While Southern Energy Inc.’s two-month examination of the V.I. Water and Power Authority ends Monday, the company isn’t saying what — if any — purchase offer it will make.
Chuck Griffin, a Southern Energy spokesman, said the company is continuing the two-month due diligence period to study WAPA’s physical and financial assets. The due diligence began July 20 after it was approved by the WAPA board of directors.
"We don’t really have anything concrete right now," Griffin said.
During his tenure, former Gov. Roy Schneider tried to sell a portion of WAPA for approximately $40 million. Schneider’s effort to sell the electrical generating aspect of the utility was aimed at increasing revenue to balance the V.I. government’s budget.
One of the criticisms of how Gov. Charles Turnbull and the WAPA board are going about the current proposal with Southern Energy is that the water-producing aspect of the utility is being ignored. The concern is that the production of water and electricity are intertwined, making it difficult to buy one system without the other.
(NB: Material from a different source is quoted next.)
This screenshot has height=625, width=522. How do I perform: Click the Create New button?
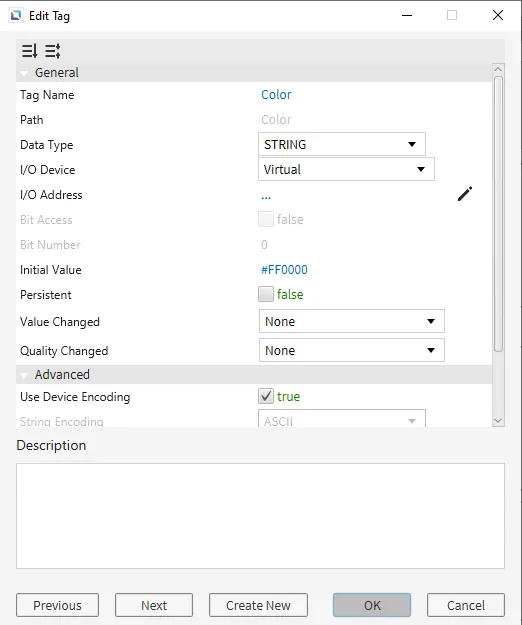(258, 605)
Griffin agreed, but was vague about whether Southern Energy would make an offer to purchase the entire WAPA operation.
"There is a wide range of possibilities concerning how we might partner with the V.I. government," Griffin said.
Another issue is the more than $34 million in water and electric bills owed to WAPA by the V.I. government. Again, Griffin didn’t elaborate on how Southern Energy would deal with the debt if the company gained ownership.
"How (the debt) might be impacted would go toward the kind of arrangement that is proposed," he said.
In order to sell WAPA, approvals must come from the utility’s board, the governor and ultimately the Legislature.
Meanwhile, reports are circulating that a contingent of V.I. public servants, including high-ranking administration officials, Turnbull Cabinet members who sit on the WAPA board and the Senate president, traveled to Southern Energy’s headquarters in Atlanta over the Labor Day weekend.
Neither Senate President Vargrave Richards; WAPA board member and Commissioner of Licensing and Consumer Affairs Andrew Rutnik; WAPA chairman Arthur Downing; or Raymond George, WAPA’s executive director, could be reached for comment Tuesday.
Southern Energy’s parent company, Southern Co., is an international firm with $36 billion in assets through regional utilities and operations worldwide. The company owns Alabama Power; Georgia Power; Gulf Power; Mississippi Power and Savannah Electric. Other subsidiaries include Southern Energy; Southern Nuclear; Southern LINC; Southern Company Energy Solutions and Southern Company Services.
Through its international subsidiaries, the company sells electricity in the Bahamas; Argentina; Brazil; Chile; China; England; Germany; the Philippines and Trinidad and Tobago.